* [Work to complete]
1 > In the entries, begin at the line that has "Image resolution: width=1429" and stop after the last entry. Rewrite those lines with "Intruder tab" replaced by "Repeater tab" and everything else unchanged.
2 > Extend the text about converting a binary tree into its mirror tree, starting right after its final line.

* [Text segment]
-- BEGIN --
Problem Statement
Given a binary tree, our task is to convert this binary tree into its mirror tree. A mirror tree is another form of a binary tree where the left and right children of all non-leaf nodes are interchanged.
Example of Mirror Tree
Let us try to mirror the following binary tree:
Example Explanation
In the above-shown example consider the dotted line as a mirror thus the tree on the left side is the original binary tree while tree on the right is the mirrored binary tree.
Input/ Output of Mirror Tree
The input statement contains each tree node’s data separated by a single space in a single line. If any node in the binary tree is NULL, we will put -1 in its place. Therefore, for the tree depicted in the above example the input will be given as:
1 2 3 4 5 6 7 -1 -1 -1 -1 -1 -1 -1 -1
The output for the above given input will the following:
Inorder traversal of original tree is
4 2 5 1 6 3 7
Inorder traversal of the mirrored tree is
7 3 6 1 5 2 4 Here, output includes the Inorder traversal for both the original and mirrored tree.
Constraints of Mirror tree
$1 <= N <= 3000$
$-10^{9} <= Data <= 10^{9}$
Here N is the number of nodes in the tree, and Data denotes the value contained in the node of the binary tree.
Approach 1- Recursive
The intuition of this approach is to solve the problem using recursion. We will create a mirror() function that will recursively mirror the left and right sub-tree.
- Algorithm The algorithm for this approach is as follows:
- Call the mirror function for the left sub-tree, i.e.
-- END --
Records from a data collection
-- BEGIN --
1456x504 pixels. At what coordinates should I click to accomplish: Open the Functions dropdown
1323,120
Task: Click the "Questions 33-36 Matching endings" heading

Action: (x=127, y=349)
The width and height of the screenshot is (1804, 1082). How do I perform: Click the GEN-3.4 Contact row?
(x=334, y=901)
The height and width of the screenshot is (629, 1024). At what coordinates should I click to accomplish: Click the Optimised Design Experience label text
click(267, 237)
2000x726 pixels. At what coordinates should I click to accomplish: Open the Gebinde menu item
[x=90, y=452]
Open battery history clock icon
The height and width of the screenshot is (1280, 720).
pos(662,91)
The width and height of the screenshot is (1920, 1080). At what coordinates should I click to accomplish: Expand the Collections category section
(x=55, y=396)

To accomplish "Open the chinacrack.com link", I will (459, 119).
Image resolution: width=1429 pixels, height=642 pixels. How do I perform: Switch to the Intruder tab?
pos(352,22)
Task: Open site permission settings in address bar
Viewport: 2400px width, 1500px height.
-- END --
* [Task-by-task answers]
1 >
Image resolution: width=1429 pixels, height=642 pixels. How do I perform: Switch to the Repeater tab?
pos(352,22)
Task: Open site permission settings in address bar
Viewport: 2400px width, 1500px height.

2 >
Mirror(left sub-tree)Call the mirror function for the right sub-tree, i.e.Mirror(right sub-tree)Swap left and right sub-trees using,- temp = left sub-treeleft sub-tree = right sub-treeright sub-tree = temp
- Call the mirror function for the left sub-tree, i.e.
Implementation
Let us now see the implementation of the Mirror for the following binary tree in C++:
#include<bits/stdc++.h>
using namespace std;
/* a binary tree node has data, pointer
to left child and a pointer to right child */
struct Node {
int data;
struct Node* left;
struct Node* right;
};
/* function that allocates a new node with
the given data and NULL left and right pointers */
struct Node* newNode(int data) {
struct Node* node = (struct Node*)
malloc(sizeof(struct Node));
node->data = data;
node->left = NULL;
node->right = NULL;
return(node);
}
void mirror(struct Node* node) {
if (node == NULL)
return;
else {
struct Node* temp;
// mirror the subtrees
mirror(node->left);
mirror(node->right);
// swapping the pointers for this node
temp = node->left;
node->left = node->right;
node->right = temp;
}
}
// function to print Inorder traversal
void inorder(struct Node* node) {
if (node == NULL)
return;
inorder(node->left);
cout << node->data << " ";
inorder(node->right);
}
int main() {
struct Node *root = newNode(1);
root->left = newNode(2);
root->right = newNode(3);
root->left->left = newNode(4);
root->left->right = newNode(5);
root->right->left = newNode(6);
root->right->right = newNode(7);
// inorder traversal of the original tree
cout << "Inorder traversal of original tree is" << endl;
inorder(root);
// mirror the tree
mirror(root);
// inorder traversal of the mirrored tree
cout << "\nInorder traversal of the mirrored tree is \n";
inorder(root);
return 0;
}
Output
Inorder traversal of original tree is
4 2 5 1 6 3 7
Inorder traversal of the mirrored tree is
7 3 6 1 5 2 4
Let us now see the implementation of the Mirror binary tree in Java:
import java.util.*;
class Main {
// a binary tree node has data, pointer to
// left child and a pointer to right child
static class Node {
int data;
Node left;
Node right;
}
// function that allocates
// a new node with the given data and null left and right pointers
static Node newNode(int data) {
Node newNode = new Node();
newNode.data = data;
newNode.left = null;
newNode.right = null;
return newNode;
}
// function to print Inorder traversal
static void inorder(Node root) {
if (root == null)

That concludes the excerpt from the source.